Hi All- Picard/markDuplicates sometimes produces the histogram of sequencing vs gain and sometimes doesn't. Does anybody know how/why markDuplicates decides this?
(I haven't checked this carefully and I haven't looked at the code... apologies if I missed it in the docs.)
Edit: Java command:
java -jar -Xmx2g ~/bin/MarkDuplicates.jar I=input.bam O=/dev/null M=md.txt AS=true VALIDATION_STRINGENCY=SILENT java -jar ~/bin/MarkDuplicates.jar --version 1.115(30b1e546cc4dd80c918e151dbfe46b061e63f315_1402927010)

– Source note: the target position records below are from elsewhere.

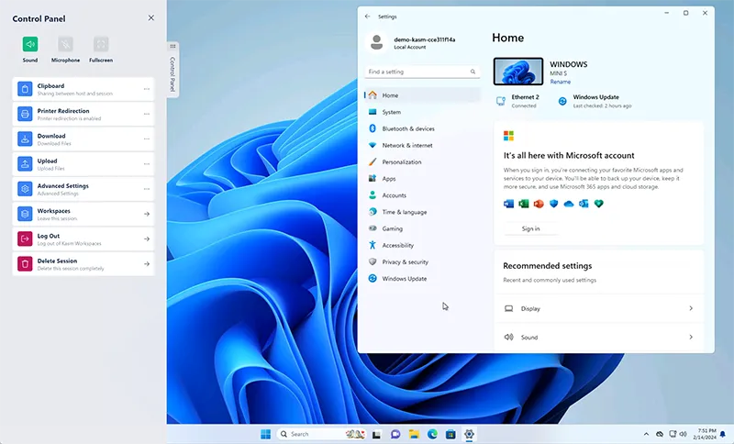This screenshot has width=734, height=444.
Task: Click the Upload files icon
Action: 25,164
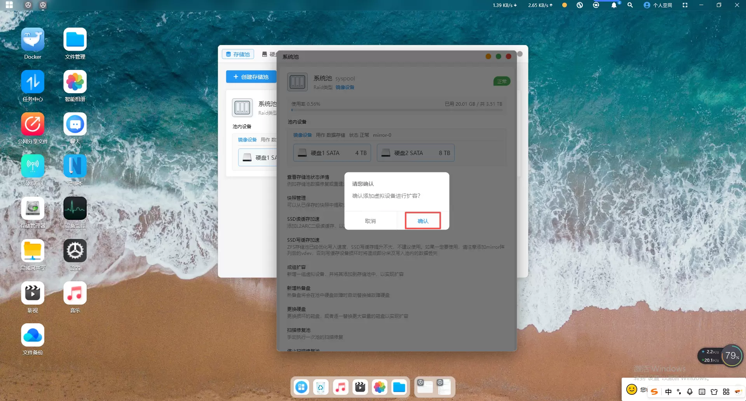Click the notification bell in top bar
The image size is (746, 401).
pyautogui.click(x=614, y=5)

Edit2: Examples of a metrics file with histogram (I stripped some rows) and one without
cat grm030_pb_BS.mm9_pb11.md.txt ## htsjdk.samtools.metrics.StringHeader # picard.sam.MarkDuplicates INPUT=[/lustre/sblab/berald01/repository/bwameth/grm030_pb_BS.mm9_pb11.bam] OUTPUT=/dev/null METRICS_FILE=grm030_pb_BS.mm9_pb11.md.txt ASSUME_SORTED=true VALIDATION_STRINGENCY=SILENT PROGRAM_RECORD_ID=MarkDuplicates PROGRAM_GROUP_NAME=MarkDuplicates REMOVE_DUPLICATES=false MAX_SEQUENCES_FOR_DISK_READ_ENDS_MAP=50000 MAX_FILE_HANDLES_FOR_READ_ENDS_MAP=8000 SORTING_COLLECTION_SIZE_RATIO=0.25 READ_NAME_REGEX=[a-zA-Z0-9]+:[0-9]:([0-9]+):([0-9]+):([0-9]+).* OPTICAL_DUPLICATE_PIXEL_DISTANCE=100 VERBOSITY=INFO QUIET=false COMPRESSION_LEVEL=5 MAX_RECORDS_IN_RAM=500000 CREATE_INDEX=false CREATE_MD5_FILE=false ## htsjdk.samtools.metrics.StringHeader # Started on: Fri Aug 01 11:23:16 BST 2014 ## METRICS CLASS picard.sam.DuplicationMetrics LIBRARY UNPAIRED_READS_EXAMINED READ_PAIRS_EXAMINED UNMAPPED_READS UNPAIRED_READ_DUPLICATES READ_PAIR_DUPLICATES READ_PAIR_OPTICAL_DUPLICATES PERCENT_DUPLICATION ESTIMATED_LIBRARY_SIZE 252563 3095840 1110601 38000 182731 156031 0.062608 160862710 ## HISTOGRAM java.lang.Double BIN VALUE 1.0 1.052566 2.0 2.085069 3.0 3.097891 4.0 4.091408 ... 98.0 46.844894 99.0 47.00454 100.0 47.161142
This file has no histogram:
cat grm035_REBUiLT_AD06.clean.pb11.md.txt ## htsjdk.samtools.metrics.StringHeader # picard.sam.MarkDuplicates INPUT=[/lustre/sblab/berald01/repository/bwameth/grm035_REBUiLT_AD06.clean.pb11.bam] OUTPUT=/dev/null METRICS_FILE=grm035_REBUiLT_AD06.clean.pb11.md.txt ASSUME_SORTED=true VALIDATION_STRINGENCY=SILENT PROGRAM_RECORD_ID=MarkDuplicates PROGRAM_GROUP_NAME=MarkDuplicates REMOVE_DUPLICATES=false MAX_SEQUENCES_FOR_DISK_READ_ENDS_MAP=50000 MAX_FILE_HANDLES_FOR_READ_ENDS_MAP=8000 SORTING_COLLECTION_SIZE_RATIO=0.25 READ_NAME_REGEX=[a-zA-Z0-9]+:[0-9]:([0-9]+):([0-9]+):([0-9]+).* OPTICAL_DUPLICATE_PIXEL_DISTANCE=100 VERBOSITY=INFO QUIET=false COMPRESSION_LEVEL=5 MAX_RECORDS_IN_RAM=500000 CREATE_INDEX=false CREATE_MD5_FILE=false ## htsjdk.samtools.metrics.StringHeader # Started on: Fri Aug 01 11:23:15 BST 2014 ## METRICS CLASS picard.sam.DuplicationMetrics LIBRARY UNPAIRED_READS_EXAMINED READ_PAIRS_EXAMINED UNMAPPED_READS UNPAIRED_READ_DUPLICATES READ_PAIR_DUPLICATES READ_PAIR_OPTICAL_DUPLICATES PERCENT_DUPLICATION ESTIMATED_LIBRARY_SIZE 46913 7889832 0 18667 74972 49840 0.010654 1220238098 Unknown Library 135291 21433156 0 96225 323809 143791 0.017298 1251759451
Thanks!
what's your java command line please ?
Thanks for replying Pierre. Java command included, I thought there is nothing special there...
and md.txt is empty or not produced ?
I put a couple of example files, they probably look messy. I kind of suspect that if there are multiple read groups in the input bam file the is histogram is not produced, could it be the case?